In this tutorial, we will learn how to extract a column from a dataframe in R. We will extract a column as a vector using base R method and then see multiple examples of using dplyr’s pull() function to extract a column from a dataframe.
Getting Ready with Packages and Data
Let us get started by loading tidyverse the suite of R packages.
library(tidyverse) # check the version of loaded package dplyr packageVersion("dplyr") ## [1] '1.0.8'
First, let us create a new toy dataframe with three columns using tibble() function. tibble() function creates a dataframe like object called tibble.
df <- tibble(grp = sample(c("g1","g2"), 6, replace=TRUE) ) %>% mutate(id = row_number(), counts = sample(1:20,6) ) df ## # A tibble: 6 × 3 ## grp id counts ## <chr> <int> <int> ## 1 g2 1 1 ## 2 g1 2 19 ## 3 g1 3 12 ## 4 g2 4 15 ## 5 g1 5 7 ## 6 g1 6 3
Extract a column as vector in base R
To extract a column in base R, we use the dataframe name followed by `$` symbol and then the column name of interest. In this example, we extract the column, counts, as a vector
df$counts ## [1] 7 5 16 13 11 18
dplyr’s pull() function to extract a column as a vector
If we specify the column name as argument to pull() function, we will get the column as a vector.

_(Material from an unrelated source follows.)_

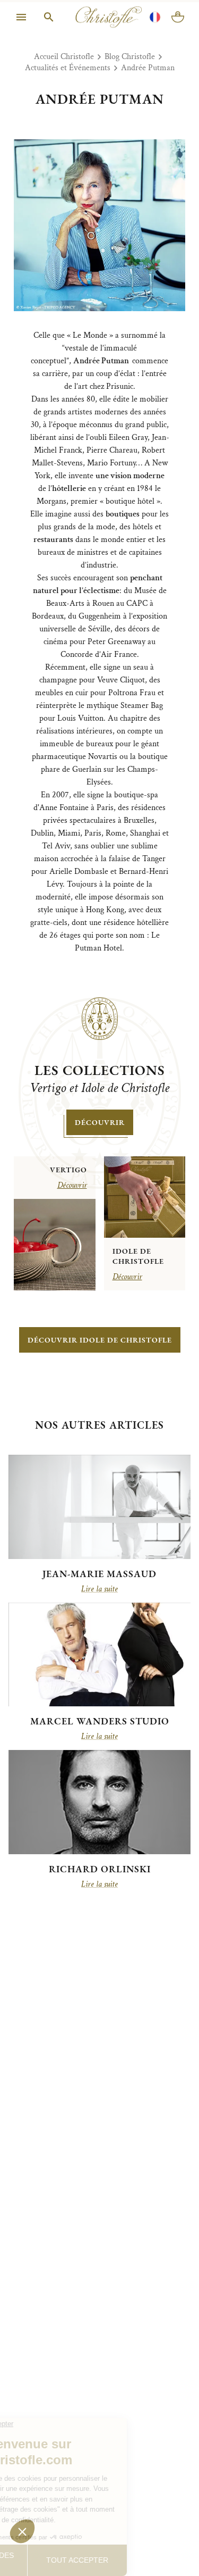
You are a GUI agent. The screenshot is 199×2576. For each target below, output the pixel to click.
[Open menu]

df %>% pull(counts) ## [1] 7 5 16 13 11 18
dplyr’s pull() function to extract the last column as a vector
If we don’t specify any column of interest to dplyr’s pull() function, it will give the last column in the dataframe, ” (on the assumption that’s the column you’ve created most recently).”
df %>% pull() ## [1] 1 19 12 15 7 3
Extract a column as vector using dplyr’s pull() function with column position
We can also specify the position of a column to extract the column as vector. In the example below, we extract the third column from left as a vector from the dataframe by using pull(3) function.
df %>% pull(3) ## [1] 1 19 12 15 7 3
Extract a column as named vector using dplyr’s pull()
By providing two column names to pull() function, we can extract a column as a named vector with names from the second name argument to pull() function.
Here is an example, where we extract grp column as a named vector with names of the vector coming from second argument.
df %>% pull(grp, counts) ## 1 19 12 15 7 3 ## "g2" "g1" "g1" "g2" "g1" "g1"
Here is an example, where we extract counts column as a named vector with names of the vector coming from “grp” column, a reverse of the previous example.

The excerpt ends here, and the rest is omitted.